Deep sequencing sample preparation and sequencing

gDNA was extracted from cells using the JetQuick Blood and Cell Culture DNA Midiprep Kit (Thermo Fisher). PCR was then used to amplify the sgRNA inserts and append Illumina adaptors and hexamer barcodes to the amplicons. See Supplemental S8 for primer sequences and thermocycling. PCR was performed using the Q5 Hot Start High-Fidelity 2X Master Mix (New England Biolabs). Before creating the amplicon library, dPCR was used to assay the copy number of sgRNA inserts in extracted genomic DNA. Sufficient genomic DNA template was used to ensure a minimum read depth of 300 per sample. PCR products were then pooled, concentrated by isopropanol precipitation, and gel purified on a 2% agarose gel before sequencing. Gel extraction was carried out with the PureLink Gel Extraction kit (Thermo Fisher). The purified, barcoded amplicon libraries were then pooled and sequenced as single-read 50 bp reads on the Illumina HiSeq 4,000 (Illumina).

Bioinformatics

Data to assess sequencing quality and read mapping, as well as quantification of the changes in sgRNA abundance between the high yield and control cell populations was carried out using the MAGeCK software suite (v.0.5.9.2)31,52,53. In this analysis, read counts were normalized using a set of 1,000 nontargeting control sgRNA’s that were provided in the Brunello library.
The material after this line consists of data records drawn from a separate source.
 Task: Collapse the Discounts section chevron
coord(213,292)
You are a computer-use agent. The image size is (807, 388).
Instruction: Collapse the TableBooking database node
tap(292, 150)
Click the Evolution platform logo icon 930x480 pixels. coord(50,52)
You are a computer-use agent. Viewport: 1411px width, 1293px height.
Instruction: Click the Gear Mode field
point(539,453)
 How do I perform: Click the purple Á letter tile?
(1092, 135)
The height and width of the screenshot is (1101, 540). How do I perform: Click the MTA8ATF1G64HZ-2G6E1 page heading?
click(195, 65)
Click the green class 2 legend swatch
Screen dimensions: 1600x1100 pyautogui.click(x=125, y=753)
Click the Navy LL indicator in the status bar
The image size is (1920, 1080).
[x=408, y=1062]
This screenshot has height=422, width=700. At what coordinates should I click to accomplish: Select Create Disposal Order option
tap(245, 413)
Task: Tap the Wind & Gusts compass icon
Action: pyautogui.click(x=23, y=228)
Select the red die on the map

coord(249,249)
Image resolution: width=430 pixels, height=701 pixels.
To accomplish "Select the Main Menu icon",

The initial set of 1,000 was reduced to 963 after the removal of outliers whose difference in normalized read counts between conditions were outside of the range [Q1 − 1.5  IQR, Q3 + 1.5  IQR], where Q1, Q3, and IQR are the first quartile, third quartile, and interquartile range, respectively. To test for significance of sgRNA abundance between conditions, the MAGeCK “tool” test was used with additional parameters –remove-zero and –remove-zero-threshold set to "control" and "30 ", respectively. This removed 1,760 sgRNA’s that have an average read count in the control condition that is less than 30. All other parameters were left at the default setting. Of note, sgRNA-level p values were adjusted using the Benjamini–Hochberg procedure, which controls the False Discovery Rate at level α = 0.25. To obtain gene-level p values from multiple sgRNA’s targeting a single gene, version 0.5.9 of the modified Robust Rank Aggregation (RRA) algorithm, named α-RRA, was used54.

GO analysis was carried out using the Metascape webtool (v.3.5), and plotted using default parameters32. Plots were created using Cytoscape (v.3.7.2)55. Protein complex enrichment analysis was carried out using the COMPLEAT webtool (v.1.0)33. Genes were submitted as a single list using lfc as a ranking metric.

Statistical analysis

Where stated, the coefficient of correlation and statistically significant differences between two groups of means were determined by Student’s t test using Prism GraphPad (v.6.01). Error bars in figures represent SEM.